Problem description
Reproduce the records below in their entirety, character for character.

(Dataset records)
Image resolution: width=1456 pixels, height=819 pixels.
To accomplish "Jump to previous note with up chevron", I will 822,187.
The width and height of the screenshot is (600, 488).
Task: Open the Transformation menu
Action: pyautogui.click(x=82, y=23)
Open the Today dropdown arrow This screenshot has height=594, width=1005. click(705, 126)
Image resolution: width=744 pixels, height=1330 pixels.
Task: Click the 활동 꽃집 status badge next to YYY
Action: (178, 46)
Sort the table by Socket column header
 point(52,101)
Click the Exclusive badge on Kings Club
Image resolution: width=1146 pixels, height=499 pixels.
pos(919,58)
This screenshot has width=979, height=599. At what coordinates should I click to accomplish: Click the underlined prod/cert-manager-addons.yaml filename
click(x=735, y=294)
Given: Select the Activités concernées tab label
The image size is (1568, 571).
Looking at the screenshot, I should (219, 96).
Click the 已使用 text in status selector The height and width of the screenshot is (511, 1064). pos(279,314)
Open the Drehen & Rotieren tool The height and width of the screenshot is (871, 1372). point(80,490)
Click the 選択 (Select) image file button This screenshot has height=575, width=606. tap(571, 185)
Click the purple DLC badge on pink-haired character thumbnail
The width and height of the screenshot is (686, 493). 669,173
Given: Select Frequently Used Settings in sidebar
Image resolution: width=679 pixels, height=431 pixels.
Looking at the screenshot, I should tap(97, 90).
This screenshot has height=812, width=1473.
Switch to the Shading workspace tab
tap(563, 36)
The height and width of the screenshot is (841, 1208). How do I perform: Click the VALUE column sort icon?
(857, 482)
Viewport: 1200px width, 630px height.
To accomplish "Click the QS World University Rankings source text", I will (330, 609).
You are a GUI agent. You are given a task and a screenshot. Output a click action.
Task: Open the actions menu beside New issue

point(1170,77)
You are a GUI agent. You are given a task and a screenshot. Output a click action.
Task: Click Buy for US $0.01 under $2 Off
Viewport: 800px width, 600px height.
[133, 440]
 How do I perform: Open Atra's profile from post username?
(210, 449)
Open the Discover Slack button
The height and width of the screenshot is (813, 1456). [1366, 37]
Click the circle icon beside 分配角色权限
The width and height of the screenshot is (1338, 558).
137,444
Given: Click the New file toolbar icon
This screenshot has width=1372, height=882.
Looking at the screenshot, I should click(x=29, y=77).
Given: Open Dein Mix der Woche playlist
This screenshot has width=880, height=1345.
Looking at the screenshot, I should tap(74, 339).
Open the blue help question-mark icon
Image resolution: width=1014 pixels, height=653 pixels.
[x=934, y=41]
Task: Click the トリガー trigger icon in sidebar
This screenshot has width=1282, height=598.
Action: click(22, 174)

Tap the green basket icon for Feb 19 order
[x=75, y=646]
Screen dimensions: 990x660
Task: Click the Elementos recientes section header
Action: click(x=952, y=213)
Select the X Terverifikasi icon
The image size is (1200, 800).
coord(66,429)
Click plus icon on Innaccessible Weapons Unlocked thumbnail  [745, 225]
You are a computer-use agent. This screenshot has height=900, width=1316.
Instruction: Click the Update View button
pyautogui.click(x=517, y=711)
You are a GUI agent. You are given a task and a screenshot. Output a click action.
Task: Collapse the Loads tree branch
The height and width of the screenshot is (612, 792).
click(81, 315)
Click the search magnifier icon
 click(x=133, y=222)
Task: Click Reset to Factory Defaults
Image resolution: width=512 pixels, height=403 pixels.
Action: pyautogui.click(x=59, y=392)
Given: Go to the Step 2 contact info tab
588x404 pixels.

Output
Image resolution: width=1456 pixels, height=819 pixels.
To accomplish "Jump to previous note with up chevron", I will 822,187.
The width and height of the screenshot is (600, 488).
Task: Open the Transformation menu
Action: pyautogui.click(x=82, y=23)
Open the Today dropdown arrow This screenshot has height=594, width=1005. click(705, 126)
Image resolution: width=744 pixels, height=1330 pixels.
Task: Click the 활동 꽃집 status badge next to YYY
Action: (178, 46)
Sort the table by Socket column header
 point(52,101)
Click the Exclusive badge on Kings Club
Image resolution: width=1146 pixels, height=499 pixels.
pos(919,58)
This screenshot has width=979, height=599. At what coordinates should I click to accomplish: Click the underlined prod/cert-manager-addons.yaml filename
click(x=735, y=294)
Given: Select the Activités concernées tab label
The image size is (1568, 571).
Looking at the screenshot, I should (219, 96).
Click the 已使用 text in status selector The height and width of the screenshot is (511, 1064). pos(279,314)
Open the Drehen & Rotieren tool The height and width of the screenshot is (871, 1372). point(80,490)
Click the 選択 (Select) image file button This screenshot has height=575, width=606. tap(571, 185)
Click the purple DLC badge on pink-haired character thumbnail
The width and height of the screenshot is (686, 493). 669,173
Given: Select Frequently Used Settings in sidebar
Image resolution: width=679 pixels, height=431 pixels.
Looking at the screenshot, I should tap(97, 90).
This screenshot has height=812, width=1473.
Switch to the Shading workspace tab
tap(563, 36)
The height and width of the screenshot is (841, 1208). How do I perform: Click the VALUE column sort icon?
(857, 482)
Viewport: 1200px width, 630px height.
To accomplish "Click the QS World University Rankings source text", I will (330, 609).
You are a GUI agent. You are given a task and a screenshot. Output a click action.
Task: Open the actions menu beside New issue

point(1170,77)
You are a GUI agent. You are given a task and a screenshot. Output a click action.
Task: Click Buy for US $0.01 under $2 Off
Viewport: 800px width, 600px height.
[133, 440]
 How do I perform: Open Atra's profile from post username?
(210, 449)
Open the Discover Slack button
The height and width of the screenshot is (813, 1456). [1366, 37]
Click the circle icon beside 分配角色权限
The width and height of the screenshot is (1338, 558).
137,444
Given: Click the New file toolbar icon
This screenshot has width=1372, height=882.
Looking at the screenshot, I should click(x=29, y=77).
Given: Open Dein Mix der Woche playlist
This screenshot has width=880, height=1345.
Looking at the screenshot, I should tap(74, 339).
Open the blue help question-mark icon
Image resolution: width=1014 pixels, height=653 pixels.
[x=934, y=41]
Task: Click the トリガー trigger icon in sidebar
This screenshot has width=1282, height=598.
Action: click(22, 174)

Tap the green basket icon for Feb 19 order
[x=75, y=646]
Screen dimensions: 990x660
Task: Click the Elementos recientes section header
Action: click(x=952, y=213)
Select the X Terverifikasi icon
The image size is (1200, 800).
coord(66,429)
Click plus icon on Innaccessible Weapons Unlocked thumbnail  [745, 225]
You are a computer-use agent. This screenshot has height=900, width=1316.
Instruction: Click the Update View button
pyautogui.click(x=517, y=711)
You are a GUI agent. You are given a task and a screenshot. Output a click action.
Task: Collapse the Loads tree branch
The height and width of the screenshot is (612, 792).
click(81, 315)
Click the search magnifier icon
 click(x=133, y=222)
Task: Click Reset to Factory Defaults
Image resolution: width=512 pixels, height=403 pixels.
Action: pyautogui.click(x=59, y=392)
Given: Go to the Step 2 contact info tab
588x404 pixels.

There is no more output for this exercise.